--- begin Selection ---

The conventional wisdom is that Taiwan should be very concerned about Chinese aggression. After the disastrous American pullout from Afghanistan, Russia immediately started increasing its forces around Ukraine, leading to the current invasion. This leads analysts to suggest that an aggressive move by the Chinese regime will happen sometime soon. Even before the Russian invasion, Taiwan was anticipating “more severe” struggles with China in 2022. And some analysts predict that Chinese leader Xi Jinping will need an invasion to solidify his rule.

But there is some hope in the current situation. The severe struggles of the Russian army suggest the invasion might be a cautionary tale for aggressors like Russia and China, and not their victims like Ukraine and Taiwan.

The consensus thus far is that the Russian invasion has gone badly. The Ukrainian military and people have put up stiffer resistance than Russia expected. The Russian military has failed to achieve major goals (at the time of this writing), including the seizure of major cities like Kyiv, Kharkiv, and Mariupol. Despite only being a few days into the conflict, the Russian army already faces morale and supply issues. The poor performance of the Russians provides specific examples of how badly a Chinese invasion of Taiwan might play out.

This first example is the lack of good Russian junior leadership and poor soldiering in general. (This might sound familiar as it is one of the items I listed before the Russia-Ukraine war broke out.) The lack of good junior officers is a long-term organizational failure of the Russian forces. Unlike the American forces that have good training of its recruits and retention of junior leadership, the Russian conscripts are hazed to the point that they are just as likely to frag their fellow soldiers than reenlist.

This means that the Russian army is often led by senior conscripts—those who are leaving the service shortly but have been around long enough to have some basic competency. But that is hardly the skill level needed to excel in a combat environment. That is why Russian tanks, for example, are suffering surprising losses. It sounds counterintuitive, but armor is only effective when used in combination with a screening force of infantry. But the latter don’t want to exit their armored transports. This makes the tanks easy targets for the anti-tank missiles that the United States flooded Ukraine with. And the Russians have not yet entered dense urban areas, where tanks are even more vulnerable.

Epoch Times Photo
Smoke rises from a Russian tank destroyed by the Ukrainian forces on the side of a road in Lugansk region on Feb. 26, 2022. (Anatolii Stepanov/AFP via Getty Images)

China’s modern People’s Liberation Army (PLA) has retention problems and junior officers are likely going to be more afraid of making mistakes than the enemy. Historically, China had trouble establishing an effective modern army. During China’s self-strengthening period, the late Qing Dynasty was wealthy, and it had proactive ministers and governors who bought the best modern equipment and they established training schools. But building a winning culture filled with effective soldiers, non-commissioned officers (NCOs), and logistical officers remained difficult.

With limited supply, poor leadership, and lack of coordination, the Chinese forces will have an even more difficult time invading Taiwan. China’s analysts admit they have severe problems with joint operations. Tanks working with infantry is one relatively minor problem in combined arms fighting. China, in contrast, will have to coordinate multiple branches to complete a sudden invasion of Taiwan.

--- end Selection ---
--- begin Data excerpt ---

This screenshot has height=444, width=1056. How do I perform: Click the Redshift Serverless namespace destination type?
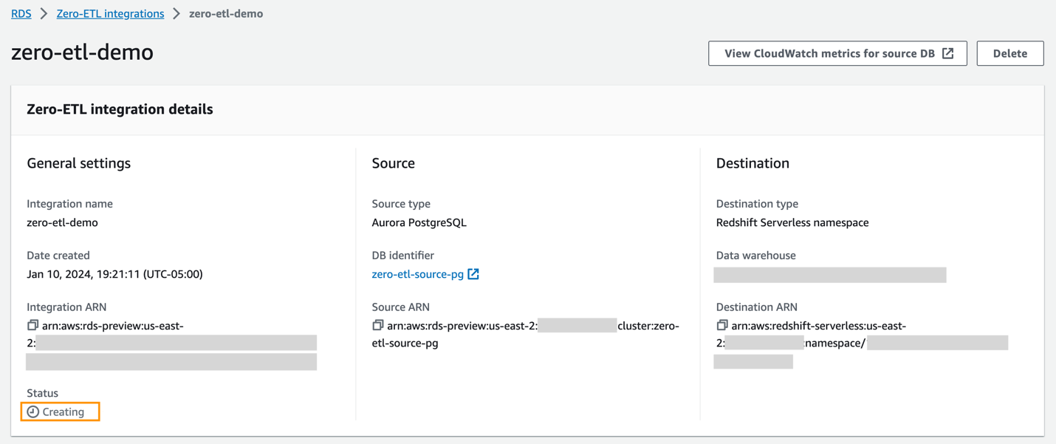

--- end Data excerpt ---

Please answer these from the piece on Taiwan and the Russian invasion above:
(a) Which three major cities does it say the Russian military has failed to seize?
(b) Who does it say often leads the Russian army?
(c) What did the late Qing Dynasty's ministers and governors do during China's self-strengthening period?

(a) Kyiv, Kharkiv, and Mariupol.
(b) Senior conscripts who are leaving the service shortly but have been around long enough to have some basic competency.
(c) They bought the best modern equipment and established training schools.